Print the article below about the Reader's history in full, word for word.

Page extract
Start
By Ben Olson
Reader Staff
With the dawn of a new year, the Reader passed an important milestone: The second iteration of our alt-weekly (started in January 2015) is officially older than the first Reader (late-2004 to mid-2012).
A lot of water has passed under the bridge since the early days, when this newspaper was just a pie-in-the-sky idea that three college friends shared while drunk at the end of a dock in McCall. Started by Zach Hagadone, John Reuter and Chris DeCleur, the Reader has grown from a plucky indie newspaper that rarely made any profit into a Sandpoint institution (which, let’s be honest, also rarely makes any profit).
Headlines from the first edition include a story about the forthcoming Home Depot box store in Ponderay and an attempted board shakeup at the Panida Theater. In other words: development and political intrigue. Not much has changed over the years.
I was just a writer at that point, pulled from my lucrative career working in film production in Los Angeles by Zach, who promised me that their endeavor would provide a voice to those in Sandpoint who felt they had none. The first major article I worked on was a behind-the-scenes look at the Dover Bay development, which marked the first time the Reader was threatened with a lawsuit.
End
Records on finding elements on screens
Start
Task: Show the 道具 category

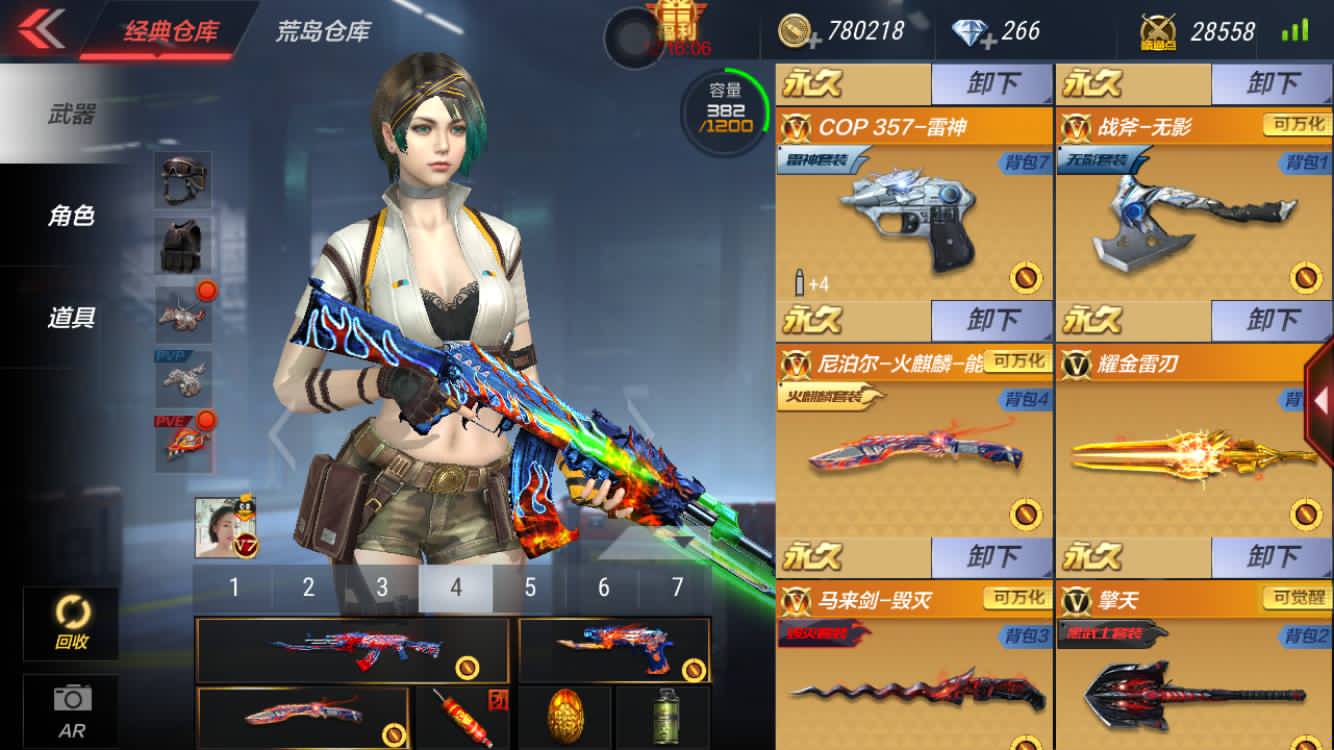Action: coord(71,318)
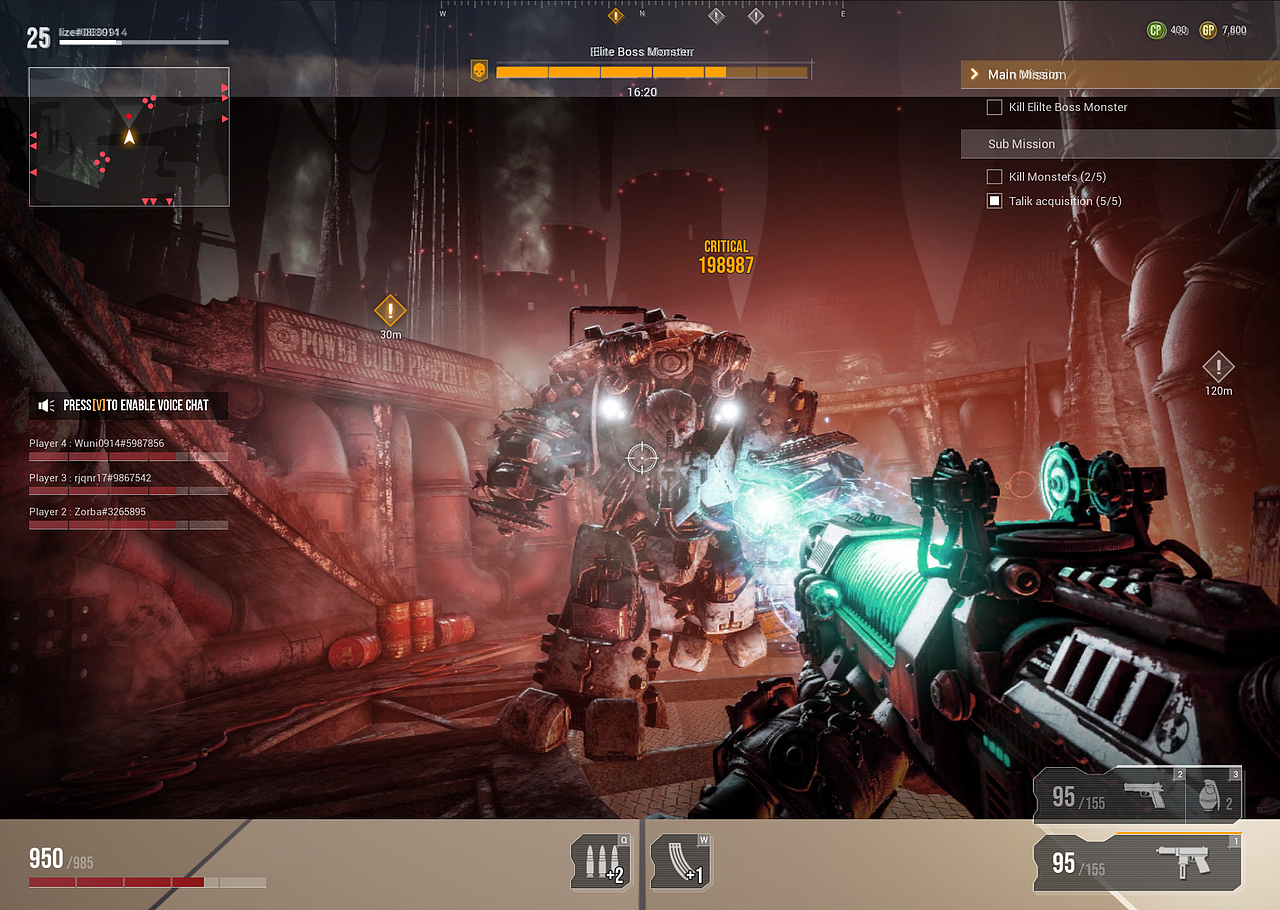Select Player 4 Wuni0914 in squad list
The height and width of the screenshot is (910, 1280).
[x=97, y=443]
End
Full solution
By Ben Olson
Reader Staff
With the dawn of a new year, the Reader passed an important milestone: The second iteration of our alt-weekly (started in January 2015) is officially older than the first Reader (late-2004 to mid-2012).
A lot of water has passed under the bridge since the early days, when this newspaper was just a pie-in-the-sky idea that three college friends shared while drunk at the end of a dock in McCall. Started by Zach Hagadone, John Reuter and Chris DeCleur, the Reader has grown from a plucky indie newspaper that rarely made any profit into a Sandpoint institution (which, let’s be honest, also rarely makes any profit).
Headlines from the first edition include a story about the forthcoming Home Depot box store in Ponderay and an attempted board shakeup at the Panida Theater. In other words: development and political intrigue. Not much has changed over the years.
I was just a writer at that point, pulled from my lucrative career working in film production in Los Angeles by Zach, who promised me that their endeavor would provide a voice to those in Sandpoint who felt they had none. The first major article I worked on was a behind-the-scenes look at the Dover Bay development, which marked the first time the Reader was threatened with a lawsuit.